For the Diversity Test, samples are further filtered by randomly picking at most 1,000 validated samples and using only these to compile the test results.

Feedback and disputes

The participant receives preliminary feedback on the performance of the product(s) tested on their behalf. This marks the beginning of the dispute period, during which the participant can examine the results and dispute them, if necessary.

Feedback includes at least the following, per product, for the Certification Test:

List of samples classified as false positives, by hash, per operating system.
List of samples classified as false negatives (i.e. misses), by hash, per operating system. In the case of an excessive number of false negatives, the number of samples shared may be capped.
A dispute period of at least 5 business days (as per UK business hours) starting from the issuing of initial feedback. (In some cases the dispute time may be extended at VB's discretion.)

Upon request, VB may also provide:

Log and other data files generated by the tested product.
Version numbers before and after the tests.
False positive or false negative files.

Certification criteria

The VB100 certification is issued to a product if it meets the following conditions:

It misses no more than 0.5% of malicious samples (false negatives)
It mistakes no more than 0.01% of the clean samples as malicious (false positives)

False negatives and false positives are counted once per sample, regardless of in how many test parts and on which platforms they occur.

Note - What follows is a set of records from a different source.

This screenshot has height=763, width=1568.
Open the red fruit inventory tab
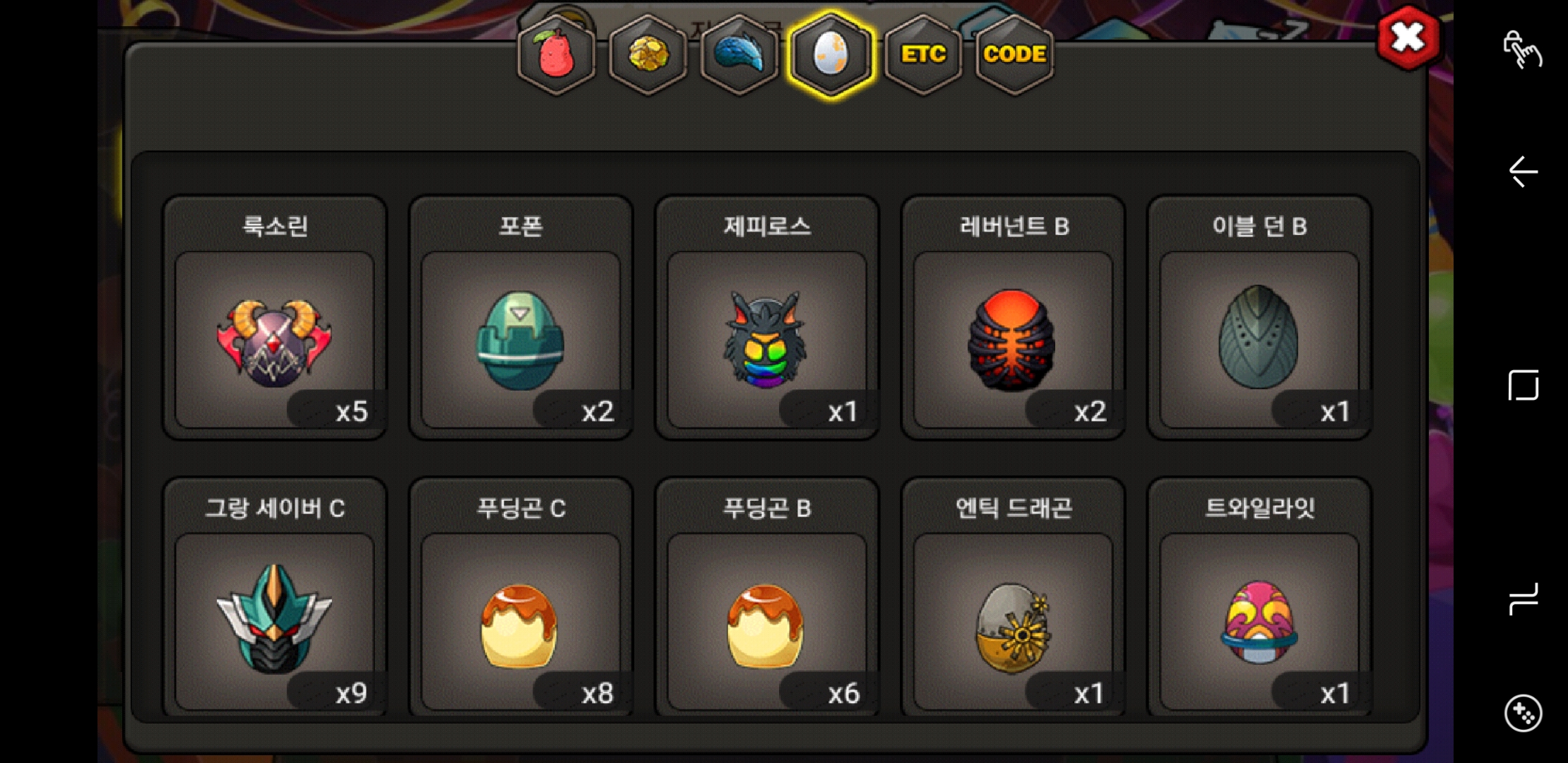tap(557, 54)
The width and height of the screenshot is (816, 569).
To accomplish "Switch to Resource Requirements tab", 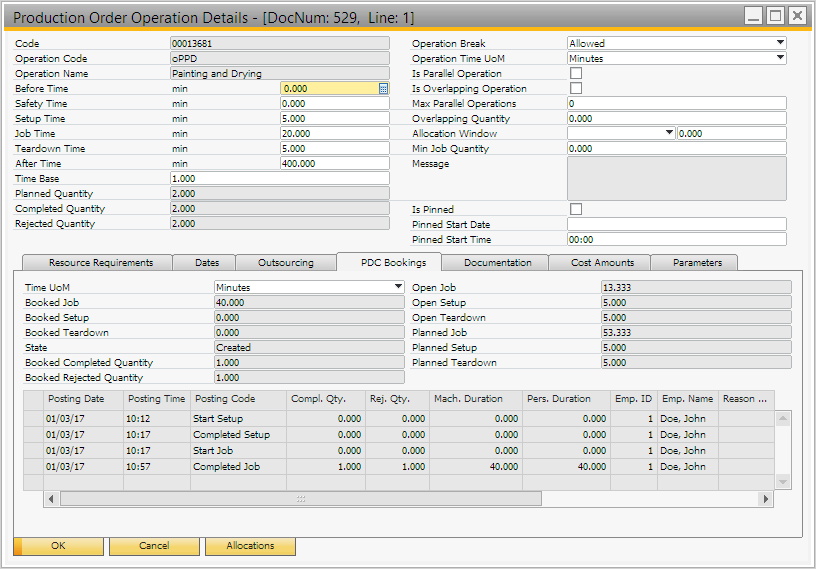I will [101, 263].
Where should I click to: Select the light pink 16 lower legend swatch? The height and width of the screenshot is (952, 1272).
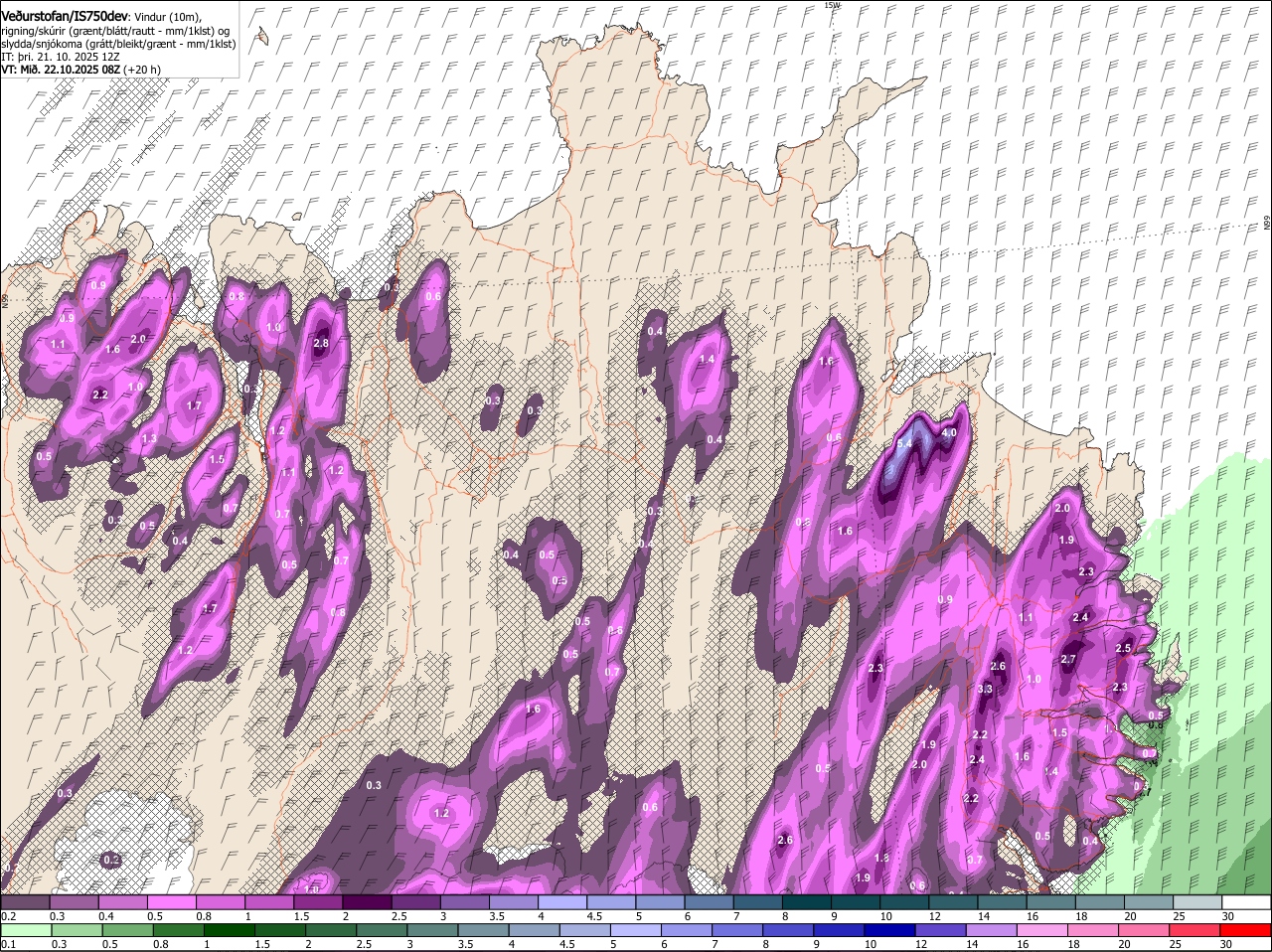[1043, 930]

Please be advised that the granting of the certification, or the failure to attain one, should be interpreted along with the purpose of the test, as described at the beginning of this methodology.

Policies

We strive to be fair and to provide equal conditions to all tested products and their vendors.

Policies by topic

Product configuration

The tested product is configured as per its default installation settings, with the following exceptions:
- Logging may be configured to allow the gathering of sufficient information for test result analysis.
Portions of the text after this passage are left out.